Los dos beneficios centrales del régimen
Se mantienen dos beneficios fiscales principales: la amortización acelerada en el impuesto a las Ganancias y la devolución anticipada del IVA, ambos pensados para mejorar la viabilidad financiera de los proyectos. La amortización acelerada quedó estructurada: los bienes muebles se amortizan en dos cuotas anuales iguales; ciertos activos —como sistemas de riego, medidas de eficiencia energética, bienes semovientes y mallas antigranizo— pueden amortizarse en una sola cuota. Para obras se aplica una vida útil reducida al 60% de la estimada. La devolución anticipada de IVA estará sujeta a un cupo presupuestario; la asignación se realizará según la antigüedad de los créditos fiscales y, en caso de igualdad, en forma proporcional.

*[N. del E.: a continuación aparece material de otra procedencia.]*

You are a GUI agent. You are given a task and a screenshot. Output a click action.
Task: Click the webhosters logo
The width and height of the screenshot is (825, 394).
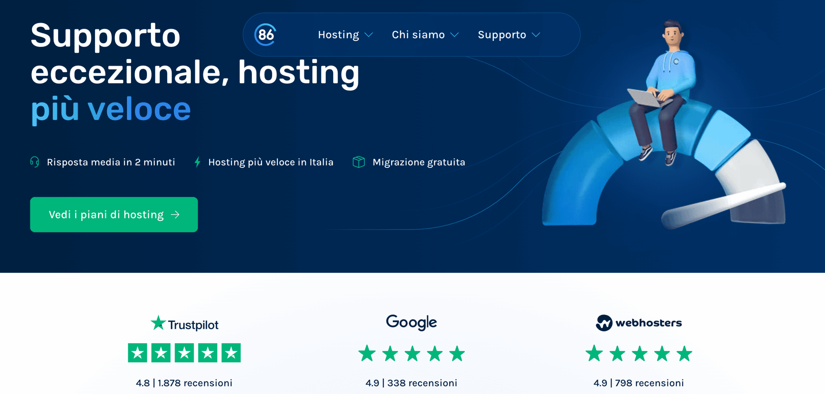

Estas definiciones ordenan el funcionamiento del régimen y reducen zonas de ambigüedad que generaban incertidumbre.
Los puntos que siguen abiertos
Pese a los avances, quedan aspectos pendientes que dependen de normas complementarias. La resolución conjunta definirá cuestiones operativas clave, como el procedimiento de adhesión, la forma de acreditar inversiones y el mecanismo para solicitar la devolución de IVA.
Sin esa resolución, el régimen no puede utilizarse: las empresas no disponen aún de las herramientas administrativas necesarias para ingresar al esquema ni para gestionar los beneficios.
Además, el decreto dejó abierta la facultad del Ministerio de Economía para precisar o ampliar la lista de bienes alcanzados por la amortización acelerada; esa posibilidad no tiene un plazo definido, lo que introduce incertidumbre en casos puntuales.
Cómo impacta la reglamentación en las empresas
El marco reglamentario permite a las empresas avanzar en el análisis de proyectos bajo el RIMI, aun cuando no puedan adherirse todavía. Las definiciones sobre bienes alcanzados, puesta en marcha y criterios de cálculo facilitan estimar el efecto de los beneficios fiscales.
En este escenario, según Domínguez, las compañías pueden comenzar a evaluar su condición como MiPyME y la vigencia de su certificado, revisar los proyectos en carpeta, clasificar los bienes y obras, calcular el impacto de la amortización acelerada en el impuesto a las Ganancias y estimar el volumen de crédito fiscal de IVA que podrían generar.
También pueden analizar la compatibilidad del régimen con otros esquemas de incentivo en función de las inversiones previstas.